Audrey Spence said...

It's funny we were just talking about this with one of the ladies I visit teach. She said the day she had been told years ago she would never be able to have children her visiting teachers had come and one of them just found out she was pregnant with her 5th and it was unplanned and she actually really didn't even want it. She said after that she couldn't have visiting teachers for a long time. It was too hard for her. I sometimes feel like I'm behind and I have 2! Things definitely didn't pan out on the time frame I wanted but I'm sure it was Heavenly Father's plan. Especially since I had the lovely cyst and all that crap before I could get pregnant with Charlotte. And when I got pregnant with Jackson the numbers sure didn't add up. I had 3 cycles in 5 months and my luteal phases were 9-10 days. Hardly long enough to even let a fertilized egg settle in.
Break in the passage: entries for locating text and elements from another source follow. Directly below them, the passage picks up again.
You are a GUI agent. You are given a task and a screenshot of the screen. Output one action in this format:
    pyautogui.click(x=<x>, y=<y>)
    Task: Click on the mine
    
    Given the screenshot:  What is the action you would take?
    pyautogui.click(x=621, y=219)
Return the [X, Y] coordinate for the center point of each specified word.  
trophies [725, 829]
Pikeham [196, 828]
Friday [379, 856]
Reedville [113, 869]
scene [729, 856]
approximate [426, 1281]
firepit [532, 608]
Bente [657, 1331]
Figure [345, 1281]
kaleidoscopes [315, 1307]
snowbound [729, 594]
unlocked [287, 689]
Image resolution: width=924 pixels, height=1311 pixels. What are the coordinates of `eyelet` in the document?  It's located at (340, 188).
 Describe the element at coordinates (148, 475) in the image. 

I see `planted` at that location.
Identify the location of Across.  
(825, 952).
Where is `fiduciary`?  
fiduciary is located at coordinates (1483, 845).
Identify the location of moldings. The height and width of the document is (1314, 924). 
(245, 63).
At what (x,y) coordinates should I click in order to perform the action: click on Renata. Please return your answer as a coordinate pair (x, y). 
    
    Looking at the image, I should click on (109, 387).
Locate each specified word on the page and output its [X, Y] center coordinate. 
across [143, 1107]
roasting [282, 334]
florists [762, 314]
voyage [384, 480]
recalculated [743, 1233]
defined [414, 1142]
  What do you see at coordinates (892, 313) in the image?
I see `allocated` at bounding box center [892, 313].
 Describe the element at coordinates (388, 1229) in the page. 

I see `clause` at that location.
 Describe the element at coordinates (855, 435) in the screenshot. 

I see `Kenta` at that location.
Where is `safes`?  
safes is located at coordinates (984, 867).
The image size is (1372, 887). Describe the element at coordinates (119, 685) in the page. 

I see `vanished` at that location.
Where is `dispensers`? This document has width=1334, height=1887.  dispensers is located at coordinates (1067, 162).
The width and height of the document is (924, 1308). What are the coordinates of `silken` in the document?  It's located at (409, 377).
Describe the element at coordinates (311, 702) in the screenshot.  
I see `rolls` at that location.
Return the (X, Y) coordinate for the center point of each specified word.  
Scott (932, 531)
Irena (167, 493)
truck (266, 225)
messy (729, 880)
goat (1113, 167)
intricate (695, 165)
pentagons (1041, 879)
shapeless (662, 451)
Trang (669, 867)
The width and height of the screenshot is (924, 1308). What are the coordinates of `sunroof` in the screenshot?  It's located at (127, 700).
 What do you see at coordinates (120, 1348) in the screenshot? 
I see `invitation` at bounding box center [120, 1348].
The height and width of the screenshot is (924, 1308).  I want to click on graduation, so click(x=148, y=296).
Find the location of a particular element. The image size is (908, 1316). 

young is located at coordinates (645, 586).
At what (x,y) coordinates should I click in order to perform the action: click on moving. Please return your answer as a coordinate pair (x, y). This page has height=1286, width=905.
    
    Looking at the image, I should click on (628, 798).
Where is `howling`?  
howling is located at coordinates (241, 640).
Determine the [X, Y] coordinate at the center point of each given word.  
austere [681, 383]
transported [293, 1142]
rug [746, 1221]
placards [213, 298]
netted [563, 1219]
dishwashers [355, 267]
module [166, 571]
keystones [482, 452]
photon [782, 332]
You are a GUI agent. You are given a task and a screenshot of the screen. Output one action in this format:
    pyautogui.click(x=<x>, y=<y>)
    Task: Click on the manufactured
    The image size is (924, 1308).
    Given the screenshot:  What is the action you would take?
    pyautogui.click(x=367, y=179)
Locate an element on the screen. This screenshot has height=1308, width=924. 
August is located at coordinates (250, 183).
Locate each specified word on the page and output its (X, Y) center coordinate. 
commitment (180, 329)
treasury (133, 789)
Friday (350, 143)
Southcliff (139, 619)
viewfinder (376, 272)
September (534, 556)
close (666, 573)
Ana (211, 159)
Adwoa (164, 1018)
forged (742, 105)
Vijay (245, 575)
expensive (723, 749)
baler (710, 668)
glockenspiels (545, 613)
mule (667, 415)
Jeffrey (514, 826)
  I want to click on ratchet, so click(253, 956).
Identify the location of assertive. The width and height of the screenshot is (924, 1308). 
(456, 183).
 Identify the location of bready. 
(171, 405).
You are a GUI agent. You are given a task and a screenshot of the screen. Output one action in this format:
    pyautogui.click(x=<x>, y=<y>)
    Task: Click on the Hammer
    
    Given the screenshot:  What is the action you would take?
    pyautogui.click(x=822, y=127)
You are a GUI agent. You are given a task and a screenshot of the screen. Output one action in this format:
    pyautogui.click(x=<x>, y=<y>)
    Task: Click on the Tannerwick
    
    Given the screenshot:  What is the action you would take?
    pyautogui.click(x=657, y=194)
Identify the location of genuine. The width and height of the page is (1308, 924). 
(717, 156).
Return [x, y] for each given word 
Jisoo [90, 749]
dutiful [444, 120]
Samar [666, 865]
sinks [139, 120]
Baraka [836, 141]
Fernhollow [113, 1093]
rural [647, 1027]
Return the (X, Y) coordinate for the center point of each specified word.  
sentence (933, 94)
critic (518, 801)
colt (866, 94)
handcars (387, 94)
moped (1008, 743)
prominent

And yet it still happened. I'm just thankful it did. Now there is a chance I might be having more female issues (last cycle 50 days!) and I'm praying its not another cyst. I don't know if I can do that process again. And I don't know how it could affect me and having more kids. These two could be it but I never know. I feel so bad for Carla. That is really really hard. I remember being there. I hated family functions with Scott's family because everyone was pregnant and I had been trying for over a year and hadn't even had a cycle at that point. Sadly its just not meant for some people. We have 3 families in our ward where that has been the case. They can't have kids but they've adopted and have 3 kids they rescued from the foster system. I really admire them and they're great parents. I hope things work out for you guys. Our neighbor across the street has had multiple miscarriages but also have 4 boys under age 7. So you just never know how things will work out. Just keep your head up and hopefully things will work out. I can't imagine what its like to be in that position. You're both in my prayers! :)

Heather and Spencer said...

Thanks for the reminder...there are definitely days I need to remember that!